State of Oregon v. Jeffery Dean Beagley
Case #: A145054
Schuman, P.J.;Wollheim, J.; and Nakamoto, J.
Full Text Opinion: http://www.publications.ojd.state.or.us/docs/A145054.pdf
Criminal Law: A parent has an absolute duty to provide medical care to a child, and that once a reasonable person should know that there is a substantial risk that a child will die without medical care, the parent must provide that care, or allow it to be provided.

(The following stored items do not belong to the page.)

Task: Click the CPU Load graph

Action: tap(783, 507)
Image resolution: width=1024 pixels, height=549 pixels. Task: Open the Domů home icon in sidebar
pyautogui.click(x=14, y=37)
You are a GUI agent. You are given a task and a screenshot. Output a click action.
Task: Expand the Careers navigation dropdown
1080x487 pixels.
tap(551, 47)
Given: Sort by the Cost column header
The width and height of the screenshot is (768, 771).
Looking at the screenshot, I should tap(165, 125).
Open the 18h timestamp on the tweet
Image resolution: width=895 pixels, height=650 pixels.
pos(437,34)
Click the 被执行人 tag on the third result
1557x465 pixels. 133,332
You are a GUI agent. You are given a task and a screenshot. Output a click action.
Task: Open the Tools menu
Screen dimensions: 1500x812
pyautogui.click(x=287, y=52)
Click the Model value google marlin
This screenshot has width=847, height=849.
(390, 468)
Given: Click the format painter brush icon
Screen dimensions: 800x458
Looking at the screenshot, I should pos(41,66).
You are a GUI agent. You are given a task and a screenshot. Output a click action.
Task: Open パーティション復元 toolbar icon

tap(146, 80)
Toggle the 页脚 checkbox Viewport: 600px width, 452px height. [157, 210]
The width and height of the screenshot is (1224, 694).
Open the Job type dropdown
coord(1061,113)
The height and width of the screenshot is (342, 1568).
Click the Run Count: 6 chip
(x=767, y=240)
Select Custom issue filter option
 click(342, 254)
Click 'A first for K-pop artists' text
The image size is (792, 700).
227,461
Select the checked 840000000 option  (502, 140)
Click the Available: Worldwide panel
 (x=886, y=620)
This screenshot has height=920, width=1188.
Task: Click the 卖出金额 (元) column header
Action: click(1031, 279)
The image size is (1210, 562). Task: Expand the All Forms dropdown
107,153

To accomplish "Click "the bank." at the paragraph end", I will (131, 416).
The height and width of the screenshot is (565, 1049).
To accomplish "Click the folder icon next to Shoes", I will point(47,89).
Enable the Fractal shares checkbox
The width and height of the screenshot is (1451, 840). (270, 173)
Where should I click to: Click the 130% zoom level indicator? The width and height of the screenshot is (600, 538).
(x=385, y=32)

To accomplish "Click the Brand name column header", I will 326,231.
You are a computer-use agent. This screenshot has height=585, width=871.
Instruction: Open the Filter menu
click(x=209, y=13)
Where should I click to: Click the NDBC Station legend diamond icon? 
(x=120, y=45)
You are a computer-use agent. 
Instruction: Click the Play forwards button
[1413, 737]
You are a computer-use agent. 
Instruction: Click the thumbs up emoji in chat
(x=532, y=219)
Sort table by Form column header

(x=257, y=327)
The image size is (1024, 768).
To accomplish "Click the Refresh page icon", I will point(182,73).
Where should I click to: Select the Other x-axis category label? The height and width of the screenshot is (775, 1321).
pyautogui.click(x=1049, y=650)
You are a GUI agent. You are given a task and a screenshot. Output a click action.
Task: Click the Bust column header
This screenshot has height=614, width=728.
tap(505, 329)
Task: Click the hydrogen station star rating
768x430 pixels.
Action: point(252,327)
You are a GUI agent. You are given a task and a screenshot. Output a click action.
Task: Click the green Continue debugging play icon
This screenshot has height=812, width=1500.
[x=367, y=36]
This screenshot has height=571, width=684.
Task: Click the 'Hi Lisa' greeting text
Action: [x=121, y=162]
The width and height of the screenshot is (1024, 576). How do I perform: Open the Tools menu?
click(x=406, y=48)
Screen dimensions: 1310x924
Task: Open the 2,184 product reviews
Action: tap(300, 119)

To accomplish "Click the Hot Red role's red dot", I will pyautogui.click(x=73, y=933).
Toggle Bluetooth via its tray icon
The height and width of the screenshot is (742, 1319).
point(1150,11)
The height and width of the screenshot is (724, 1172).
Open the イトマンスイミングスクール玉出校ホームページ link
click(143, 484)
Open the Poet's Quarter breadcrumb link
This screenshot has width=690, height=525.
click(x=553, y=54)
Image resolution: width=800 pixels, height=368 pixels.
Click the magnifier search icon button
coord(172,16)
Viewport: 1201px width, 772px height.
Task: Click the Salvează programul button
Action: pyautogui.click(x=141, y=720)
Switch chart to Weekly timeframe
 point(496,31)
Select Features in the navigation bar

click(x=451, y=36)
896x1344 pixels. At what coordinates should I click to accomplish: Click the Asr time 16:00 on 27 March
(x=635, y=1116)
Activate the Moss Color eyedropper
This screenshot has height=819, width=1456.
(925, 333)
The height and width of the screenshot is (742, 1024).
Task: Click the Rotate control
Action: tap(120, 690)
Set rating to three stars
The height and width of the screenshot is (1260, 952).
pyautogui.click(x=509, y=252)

Defendants in this case were convicted of criminally negligent homicide, ORS 163.145, after their 16-year old son died from an extended illness during which the defendants, in accord with their religious beliefs, did not provide any conventional forms of medical care. The jury found the defendants guilty of criminally negligent homicide. The defendants raised three issues on appeal; first, whether the criminal negligence statute as charged in this case imposed or constitutionally could impose an obligation on defendants to provide life sustaining medical care for their son; second, whether the jury was properly instructed as to what facts it needed to find in order to return a guilty verdict; and third, whether the jury might have been prejudiced by hearing inadmissible evidence. On the first issue the court held that a parent has an absolute duty to provide medical care to a child, and that once a reasonable person should know that there is a substantial risk that a child will die without medical care, the parent must provide that care, or allow it to be provided. On the second issue the court held that the jury instructions in this case correctly informed the jurors as to what they had to find in order to convict the defendants of criminally negligent homicide, and viewed as a whole the instructions were free from error. On the third issue the court held that jury was not prejudiced by hearing testimony about the defendants being present when another relative died of lack of medical care, because this should have altered them that their son was at risk, and was directly relevant to the charge of negligence. Affirmed.